**Esercizio assegnato**
Ricopi fedelmente il passo dell'estratto sull'uso di "scudi umani" che va da "Secondo l’ufficiale, a" fino a "cosa stesse facendo." compreso.

**Estratto**
------------

L’esercito israeliano ha confermato all’agenzia di stampa statunitense Associated Press, che ha pubblicato l’inchiesta, che la polizia militare sta indagando su casi di questo tipo, ma non ha detto quanti siano. Si sa che a marzo aveva aperto indagini su almeno 6 casi, ma non ci sono stati sviluppi. Prima di quella di AP c’erano state altre indagini giornalistiche, tutte sostenute da testimonianze di prigionieri e soldati, che avevano già descritto questa pratica come sistematica e radicata nella tattica militare israeliana.

Uno “scudo umano” è un prigioniero civile che viene mandato a perlustrare una zona pericolosa, dove potrebbero esserci un’imboscata o degli esplosivi, per esempio un tunnel o l’interno di un edificio, per evitare di esporre a rischi i soldati – o addirittura i cani usati dalle forze armate. A quei rischi chiaramente è esposta la persona usata come “scudo”. L’obiettivo dei militari è evitare di coinvolgere soldati nell’esplosione di mine o negli agguati dei miliziani Hamas.

L’inchiesta di AP contiene la testimonianza di un uomo palestinese che ha raccontato che in due settimane e mezzo in cui è stato trattenuto dall’esercito israeliano è stato usato continuativamente come scudo umano: i soldati gli facevano indossare un’uniforme militare analoga alla loro e gli legavano una telecamera sulla fronte per osservare la sua esplorazione a distanza.

Soldati israeliani durante un'operazione nella Striscia di Gaza, il 19 maggio

Soldati israeliani durante un’operazione nella Striscia di Gaza, il 19 maggio (IDF/Xinhua via ZUMA Press)

In tutto AP ha parlato con due soldati israeliani, un ufficiale israeliano e sette palestinesi costretti a fare da “scudi” e ha impiegato prove raccolte da Breaking the Silence, una ong israeliana formata da ex soldati. Le fonti israeliane hanno parlato con l’agenzia in condizioni di anonimato.

Secondo l’ufficiale, a metà del 2024 ormai quasi ogni reparto di fanteria dispiegato a Gaza si avvaleva di “scudi umani”. Ha raccontato che la pratica veniva apertamente raccomandata sulle slide mostrate da un comandante durante un briefing, in cui i civili palestinesi sfruttati in questo modo venivano chiamati “zanzare”. L’ufficiale ha anche detto di essere a conoscenza di due casi in cui le persone usate come “scudi” sono state uccise. In un caso un uomo palestinese era stato ucciso da un’unità israeliana, non quella che lo stava usando come “scudo”, perché non aveva capito cosa stesse facendo.

------------

**Insieme di dati**
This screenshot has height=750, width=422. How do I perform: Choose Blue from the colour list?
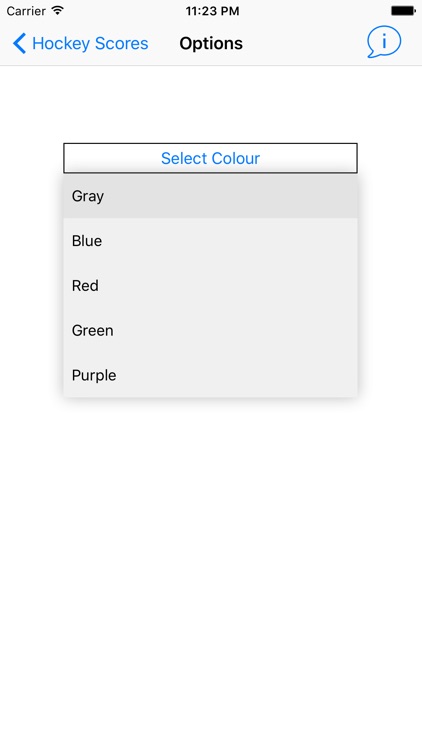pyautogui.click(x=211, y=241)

------------

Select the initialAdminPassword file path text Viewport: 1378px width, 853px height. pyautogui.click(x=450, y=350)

------------

**Risultato dell'esercizio**
Secondo l’ufficiale, a metà del 2024 ormai quasi ogni reparto di fanteria dispiegato a Gaza si avvaleva di “scudi umani”. Ha raccontato che la pratica veniva apertamente raccomandata sulle slide mostrate da un comandante durante un briefing, in cui i civili palestinesi sfruttati in questo modo venivano chiamati “zanzare”. L’ufficiale ha anche detto di essere a conoscenza di due casi in cui le persone usate come “scudi” sono state uccise. In un caso un uomo palestinese era stato ucciso da un’unità israeliana, non quella che lo stava usando come “scudo”, perché non aveva capito cosa stesse facendo.